Previous studies have demonstrated that inhibition of thromboxane A₂-dependent platelet aggregation by the thromboxane A₂ synthase inhibitor, OKY 1581, ameliorated the progressive kidney disease of rats with subtotal renal ablation. OKY 1581 also decreased the excessive renal thromboxane A₂ synthesis and lowered systemic blood pressure. In the same model, a low dose aspirin and a specific thromboxane A₂ receptor antagonist failed to influence proteinuria, glomerulosclerosis, and hypertension, thus excluding a role for either platelet or renal thromboxane A₂ in renal disease progression.
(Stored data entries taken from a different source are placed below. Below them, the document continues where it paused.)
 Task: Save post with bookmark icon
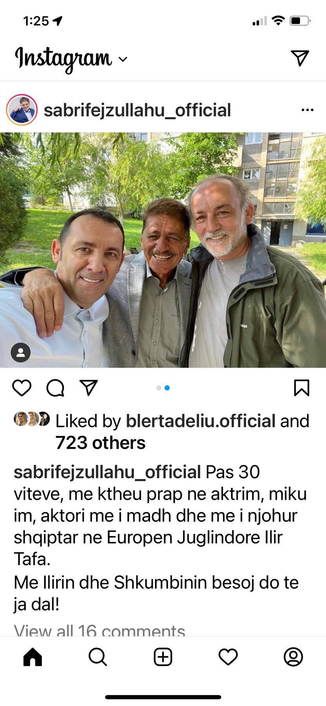tap(302, 388)
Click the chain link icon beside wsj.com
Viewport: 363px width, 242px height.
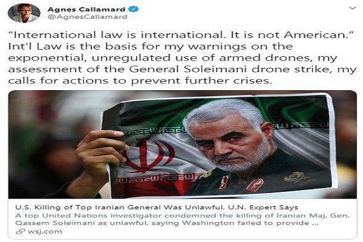pyautogui.click(x=21, y=231)
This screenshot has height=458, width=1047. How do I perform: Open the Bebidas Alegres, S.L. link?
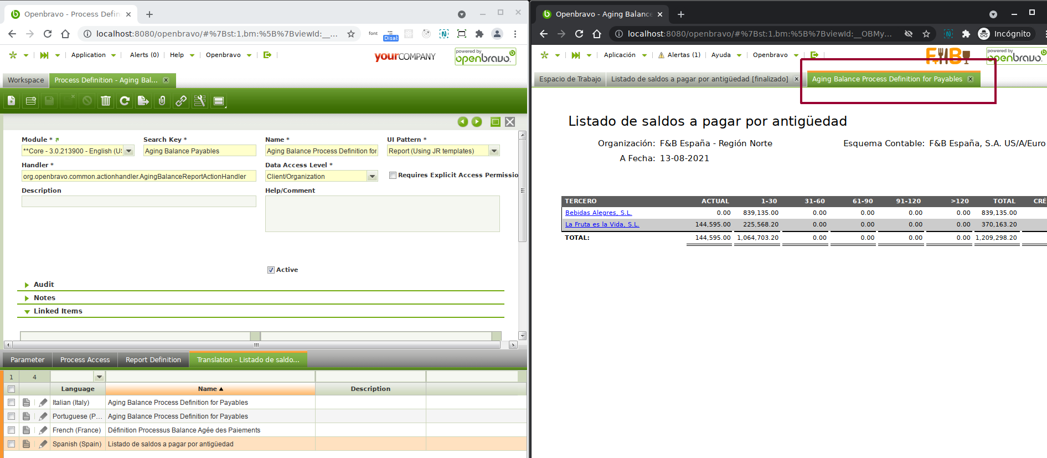click(598, 213)
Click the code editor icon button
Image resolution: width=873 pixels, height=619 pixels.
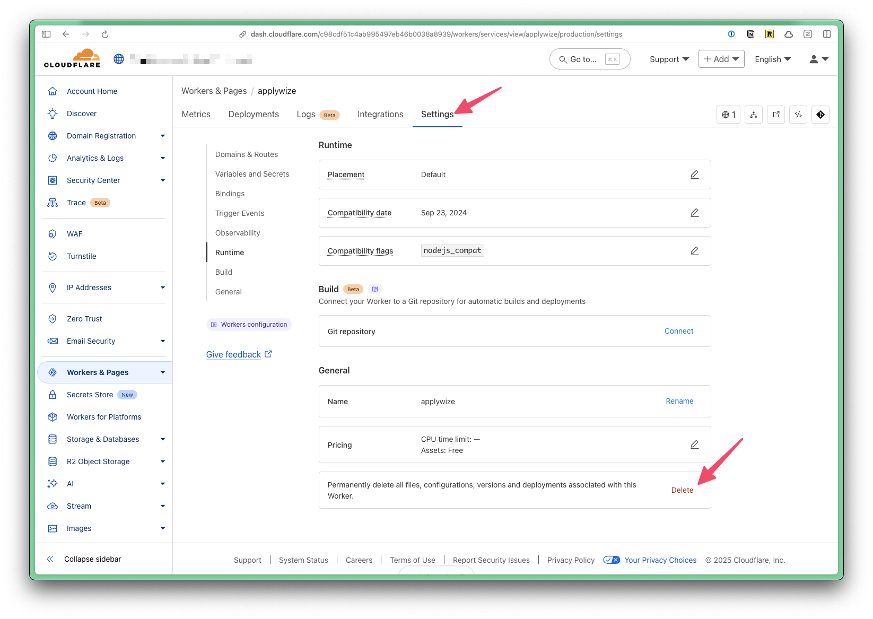click(798, 115)
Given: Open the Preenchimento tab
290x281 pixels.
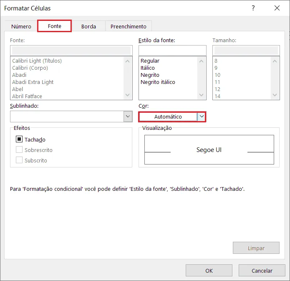Looking at the screenshot, I should 129,26.
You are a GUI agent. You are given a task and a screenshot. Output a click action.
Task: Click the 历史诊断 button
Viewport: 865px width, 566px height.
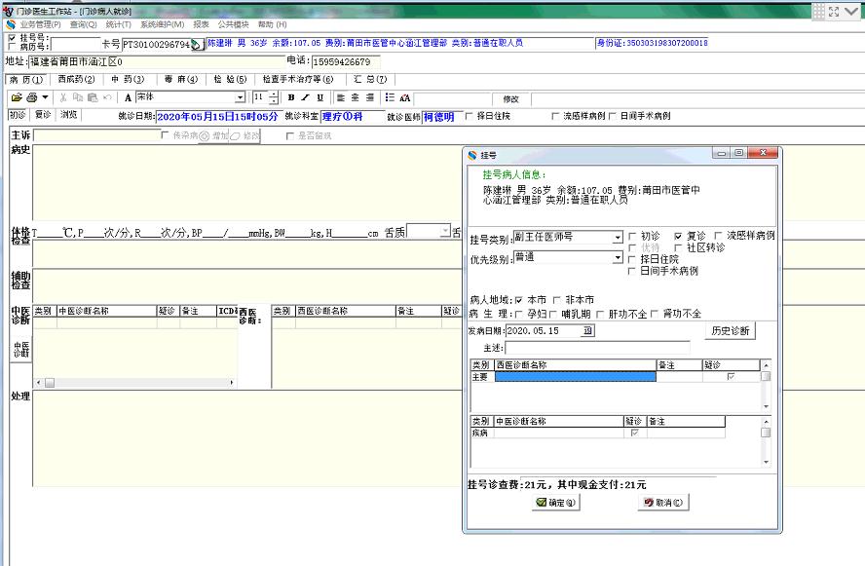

The aims of this study were to establish (1) whether a thromboxane A₂ synthase inhibitor different from OKY 1581 could retard the progression of glomerular disease in rats with remnant kidney and (2) whether this effect was associated with an increase in renal synthesis of the vasodilatory prostacyclin. Treatment of rats with renal mass ablation with FCE 22178 (100 mg/kg by gavage and 200 mg/kg in the drinking water) for 35 days starting 10 days after surgical ablation was associated with an improvement in renal function in comparison with rats receiving the vehicle alone. Proteinuria was significantly lower, and rats were partially protected from the development of glomerulosclerosis. Systolic blood pressure was significantly lower than in animals given the vehicle. Urinary thromboxane B₂ excretion was significantly decreased, and urinary 6-keto-prostaglandin F_1α increased in respect to vehicle-treated rats. We conclude that FCE 22178 limits glomerular injury in rats with remnant kidney.